München - Woran liegt es, dass der EHC München bereits in den ersten Spielen mit langjährigen DEL-Mannschaften mithalten kann? Klubboss Bochanski und Coach Cortina sind sich einig.

© sampics
Glückliche Sieger: Felix Petermann und Martin Buchwieser (rechts)
„Heute ist der Tag der Freude, mein ganz persönlicher Feiertag“ – EHC-Boss Jürgen Bochanski lachte nach dem 5:3 gegen Iserlohn wie ein glückliches Kind.

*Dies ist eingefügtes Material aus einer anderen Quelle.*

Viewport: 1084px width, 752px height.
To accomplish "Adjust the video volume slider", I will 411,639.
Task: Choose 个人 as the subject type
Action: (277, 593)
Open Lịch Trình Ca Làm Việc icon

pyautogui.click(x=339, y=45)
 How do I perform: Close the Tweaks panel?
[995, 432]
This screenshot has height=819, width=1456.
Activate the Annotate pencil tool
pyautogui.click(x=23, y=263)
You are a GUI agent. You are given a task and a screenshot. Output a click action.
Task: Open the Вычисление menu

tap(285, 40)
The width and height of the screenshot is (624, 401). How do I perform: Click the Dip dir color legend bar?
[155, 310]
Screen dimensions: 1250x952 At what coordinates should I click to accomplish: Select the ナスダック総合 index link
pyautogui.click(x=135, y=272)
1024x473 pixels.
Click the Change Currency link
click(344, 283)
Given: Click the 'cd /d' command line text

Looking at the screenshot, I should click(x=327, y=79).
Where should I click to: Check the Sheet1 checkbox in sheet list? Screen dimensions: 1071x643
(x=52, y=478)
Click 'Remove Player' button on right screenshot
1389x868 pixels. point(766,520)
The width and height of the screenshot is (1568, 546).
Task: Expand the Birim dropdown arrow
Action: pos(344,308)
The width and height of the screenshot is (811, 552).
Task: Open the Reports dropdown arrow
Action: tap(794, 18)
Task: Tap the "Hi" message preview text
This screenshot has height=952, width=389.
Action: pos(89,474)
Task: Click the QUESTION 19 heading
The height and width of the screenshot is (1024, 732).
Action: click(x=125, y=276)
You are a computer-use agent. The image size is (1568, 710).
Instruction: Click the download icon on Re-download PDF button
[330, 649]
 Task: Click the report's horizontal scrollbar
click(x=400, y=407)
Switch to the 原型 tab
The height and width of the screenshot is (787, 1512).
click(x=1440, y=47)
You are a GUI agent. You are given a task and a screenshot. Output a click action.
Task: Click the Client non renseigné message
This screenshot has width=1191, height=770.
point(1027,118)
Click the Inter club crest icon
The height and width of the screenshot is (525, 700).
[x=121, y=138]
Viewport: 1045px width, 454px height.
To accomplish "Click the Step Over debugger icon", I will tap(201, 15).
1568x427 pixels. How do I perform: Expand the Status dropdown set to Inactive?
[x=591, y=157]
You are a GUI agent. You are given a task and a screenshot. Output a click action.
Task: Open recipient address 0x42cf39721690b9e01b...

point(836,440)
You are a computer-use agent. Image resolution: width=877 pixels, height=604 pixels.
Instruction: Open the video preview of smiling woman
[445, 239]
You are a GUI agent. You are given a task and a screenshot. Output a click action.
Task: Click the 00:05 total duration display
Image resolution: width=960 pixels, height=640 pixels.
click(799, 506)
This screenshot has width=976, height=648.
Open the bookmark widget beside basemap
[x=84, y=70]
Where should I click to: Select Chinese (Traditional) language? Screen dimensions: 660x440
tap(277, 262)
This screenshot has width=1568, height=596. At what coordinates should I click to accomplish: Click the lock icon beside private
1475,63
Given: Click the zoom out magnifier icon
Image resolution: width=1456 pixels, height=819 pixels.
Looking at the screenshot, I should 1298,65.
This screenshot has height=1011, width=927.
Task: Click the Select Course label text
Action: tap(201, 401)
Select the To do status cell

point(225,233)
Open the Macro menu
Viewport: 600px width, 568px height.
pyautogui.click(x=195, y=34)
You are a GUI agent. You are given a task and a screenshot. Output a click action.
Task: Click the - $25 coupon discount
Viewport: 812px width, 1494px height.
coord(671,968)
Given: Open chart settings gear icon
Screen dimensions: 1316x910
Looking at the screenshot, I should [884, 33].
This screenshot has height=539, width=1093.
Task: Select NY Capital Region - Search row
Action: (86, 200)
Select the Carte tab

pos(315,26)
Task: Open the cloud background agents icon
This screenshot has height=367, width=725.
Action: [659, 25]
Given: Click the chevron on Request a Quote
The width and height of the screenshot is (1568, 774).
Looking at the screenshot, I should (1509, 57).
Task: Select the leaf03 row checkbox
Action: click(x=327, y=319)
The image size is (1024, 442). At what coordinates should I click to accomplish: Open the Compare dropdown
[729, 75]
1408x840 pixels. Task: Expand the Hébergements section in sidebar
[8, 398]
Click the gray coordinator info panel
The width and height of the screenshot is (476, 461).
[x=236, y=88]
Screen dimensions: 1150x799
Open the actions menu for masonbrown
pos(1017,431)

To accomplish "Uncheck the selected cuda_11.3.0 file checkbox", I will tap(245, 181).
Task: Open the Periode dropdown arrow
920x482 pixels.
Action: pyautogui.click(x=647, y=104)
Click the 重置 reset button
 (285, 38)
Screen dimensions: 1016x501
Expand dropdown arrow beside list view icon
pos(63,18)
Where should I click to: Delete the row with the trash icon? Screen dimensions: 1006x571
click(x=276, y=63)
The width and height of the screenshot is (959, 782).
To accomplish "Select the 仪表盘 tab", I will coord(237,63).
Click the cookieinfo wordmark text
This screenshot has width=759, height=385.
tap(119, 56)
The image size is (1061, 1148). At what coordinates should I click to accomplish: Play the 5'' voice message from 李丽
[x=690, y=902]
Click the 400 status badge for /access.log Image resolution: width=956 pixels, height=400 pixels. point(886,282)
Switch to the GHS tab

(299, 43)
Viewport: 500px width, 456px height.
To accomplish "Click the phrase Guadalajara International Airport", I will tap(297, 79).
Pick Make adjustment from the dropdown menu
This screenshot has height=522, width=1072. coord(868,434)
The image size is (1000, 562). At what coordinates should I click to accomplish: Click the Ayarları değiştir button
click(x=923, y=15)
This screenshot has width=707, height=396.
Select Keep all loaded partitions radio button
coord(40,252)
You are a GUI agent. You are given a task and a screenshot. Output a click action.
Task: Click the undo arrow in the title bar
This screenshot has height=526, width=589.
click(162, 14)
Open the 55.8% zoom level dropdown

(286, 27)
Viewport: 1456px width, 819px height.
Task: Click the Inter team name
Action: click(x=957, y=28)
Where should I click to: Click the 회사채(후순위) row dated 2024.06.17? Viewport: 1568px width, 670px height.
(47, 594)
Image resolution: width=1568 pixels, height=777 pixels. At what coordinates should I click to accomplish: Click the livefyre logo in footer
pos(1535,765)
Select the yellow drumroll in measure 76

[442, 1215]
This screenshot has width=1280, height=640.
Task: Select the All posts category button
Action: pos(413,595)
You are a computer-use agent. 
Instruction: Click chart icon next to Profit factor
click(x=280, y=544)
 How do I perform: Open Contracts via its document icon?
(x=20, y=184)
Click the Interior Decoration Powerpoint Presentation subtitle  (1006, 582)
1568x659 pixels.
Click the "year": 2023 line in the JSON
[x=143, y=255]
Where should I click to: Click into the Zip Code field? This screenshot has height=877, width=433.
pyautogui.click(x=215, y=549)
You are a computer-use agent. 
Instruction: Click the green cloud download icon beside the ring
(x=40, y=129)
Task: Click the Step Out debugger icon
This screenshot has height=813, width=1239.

Er freute sich über den ersten DEL-Sieg seines EHC München. Denn nichts anderes ist der Klub ja: Sein Verein. Unter Bochanski stieg der EHC von der Bayernliga bis in die DEL auf – um dort allem Anschein nach ein gehöriges Wörtchen mitreden zu wollen!
Nachdem das Team am Freitag Mannheim, das einen über zweimal so hohen Etat wie der EHC aufweist, bereits am Rande einer Niederlage hatte, legte die Mannschaft am Sonntag nach. Zu keiner Zeit befanden sich die Gastgeber in Rückstand, zeigten sich kämpferisch und gleichzeitig höchst diszipliniert und machten damit ihrem Trainer, der am Vortag seinen 46. Geburtstag feierte, das schönste Geschenk.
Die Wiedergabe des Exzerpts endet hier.